The in-person experience has become a major part of Breen’s pitch to neighborhood leaders and, most recently, Councilman-At-Large Al Taubenberger. Their meeting happened somewhat by chance as Breen presented at the Fox Chase Homeowners Association on a night that the newly elected Councilman Taubenberger was in attendance. She approached him and gave her pitch about the need for new legislation.
Taubenberger joked that she was the first person to lobby him as a councilman, and he subsequently invited her to bring a chicken to his office for a meet and greet. At the meeting, he helped educate her on the necessary legal steps to change the law.
“I learned that I need to get nine council people positively oriented toward chicken legalization. I’m trying to recruit chicken owners in each council district to approach their councilperson,” Breen says.
Through the Facebook group, she has successfully mobilized people living in a number of the city’s 10 council districts to petition their representative, and is actively seeking more. She has also drafted a new version of the livestock ordinance that removes chickens from the list of banned farm animals and places them under the same category as dogs and cats. It’s a simple fix, and Breen feels that enough laws are already in place to protect quality of life.

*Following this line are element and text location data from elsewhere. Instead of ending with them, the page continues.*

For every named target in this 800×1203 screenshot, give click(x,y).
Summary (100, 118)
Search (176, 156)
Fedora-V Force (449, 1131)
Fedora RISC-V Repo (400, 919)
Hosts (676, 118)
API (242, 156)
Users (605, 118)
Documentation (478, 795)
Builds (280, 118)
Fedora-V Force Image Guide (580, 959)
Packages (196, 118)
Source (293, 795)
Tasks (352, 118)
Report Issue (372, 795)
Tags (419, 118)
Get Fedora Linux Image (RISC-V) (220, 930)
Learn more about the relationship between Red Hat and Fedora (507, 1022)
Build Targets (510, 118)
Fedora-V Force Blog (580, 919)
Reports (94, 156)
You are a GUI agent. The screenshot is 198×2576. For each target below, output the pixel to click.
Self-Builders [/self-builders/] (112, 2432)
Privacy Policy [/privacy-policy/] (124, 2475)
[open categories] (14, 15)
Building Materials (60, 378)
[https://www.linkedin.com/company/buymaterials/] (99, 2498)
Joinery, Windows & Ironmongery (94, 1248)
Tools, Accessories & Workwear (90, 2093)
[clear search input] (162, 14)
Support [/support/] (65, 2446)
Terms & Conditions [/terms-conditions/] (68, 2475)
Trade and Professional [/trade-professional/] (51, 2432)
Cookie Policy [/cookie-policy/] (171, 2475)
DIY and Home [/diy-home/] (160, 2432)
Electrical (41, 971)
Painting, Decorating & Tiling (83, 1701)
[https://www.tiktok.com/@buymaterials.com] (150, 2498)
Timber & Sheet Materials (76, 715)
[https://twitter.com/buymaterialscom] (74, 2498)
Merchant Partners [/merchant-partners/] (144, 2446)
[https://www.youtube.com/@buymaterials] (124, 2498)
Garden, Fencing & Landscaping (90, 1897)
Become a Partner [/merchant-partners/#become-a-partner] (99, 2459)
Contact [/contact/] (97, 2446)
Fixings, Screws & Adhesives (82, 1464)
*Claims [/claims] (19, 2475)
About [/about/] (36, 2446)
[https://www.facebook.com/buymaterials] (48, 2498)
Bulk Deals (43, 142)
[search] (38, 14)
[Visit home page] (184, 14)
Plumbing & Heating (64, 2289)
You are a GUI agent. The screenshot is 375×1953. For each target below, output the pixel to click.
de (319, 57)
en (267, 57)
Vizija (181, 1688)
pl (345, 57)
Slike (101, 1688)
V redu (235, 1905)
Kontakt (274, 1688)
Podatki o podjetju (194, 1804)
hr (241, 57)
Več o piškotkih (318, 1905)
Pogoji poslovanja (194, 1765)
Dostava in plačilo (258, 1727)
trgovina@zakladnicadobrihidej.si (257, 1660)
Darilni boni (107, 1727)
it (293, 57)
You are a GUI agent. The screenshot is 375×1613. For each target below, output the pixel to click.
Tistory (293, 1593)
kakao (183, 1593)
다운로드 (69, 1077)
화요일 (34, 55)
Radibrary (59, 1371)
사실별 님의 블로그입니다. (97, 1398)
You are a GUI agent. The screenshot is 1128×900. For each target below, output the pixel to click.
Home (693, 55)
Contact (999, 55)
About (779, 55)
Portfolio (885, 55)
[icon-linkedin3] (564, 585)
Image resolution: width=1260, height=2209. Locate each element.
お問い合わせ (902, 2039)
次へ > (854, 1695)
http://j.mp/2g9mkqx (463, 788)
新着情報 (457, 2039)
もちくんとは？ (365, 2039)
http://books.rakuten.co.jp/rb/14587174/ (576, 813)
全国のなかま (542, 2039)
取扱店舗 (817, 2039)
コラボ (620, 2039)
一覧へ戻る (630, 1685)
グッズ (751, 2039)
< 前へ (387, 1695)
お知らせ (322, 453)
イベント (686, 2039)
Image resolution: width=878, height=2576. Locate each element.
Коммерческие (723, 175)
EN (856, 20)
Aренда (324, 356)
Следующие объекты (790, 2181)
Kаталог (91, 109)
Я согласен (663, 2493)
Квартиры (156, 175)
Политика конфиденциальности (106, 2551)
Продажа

Breen estimates that she adds more than 20 members per month to her Facebook group as backyard chicken-raising gains popularity throughout the city. It’s an issue that certainly isn’t going away, and Breen is determined to see the fight through to full legalization.
Despite continued opposition from some members of Council, she’s hopeful that with continued lobbying by chicken owners, the law can be changed within the year.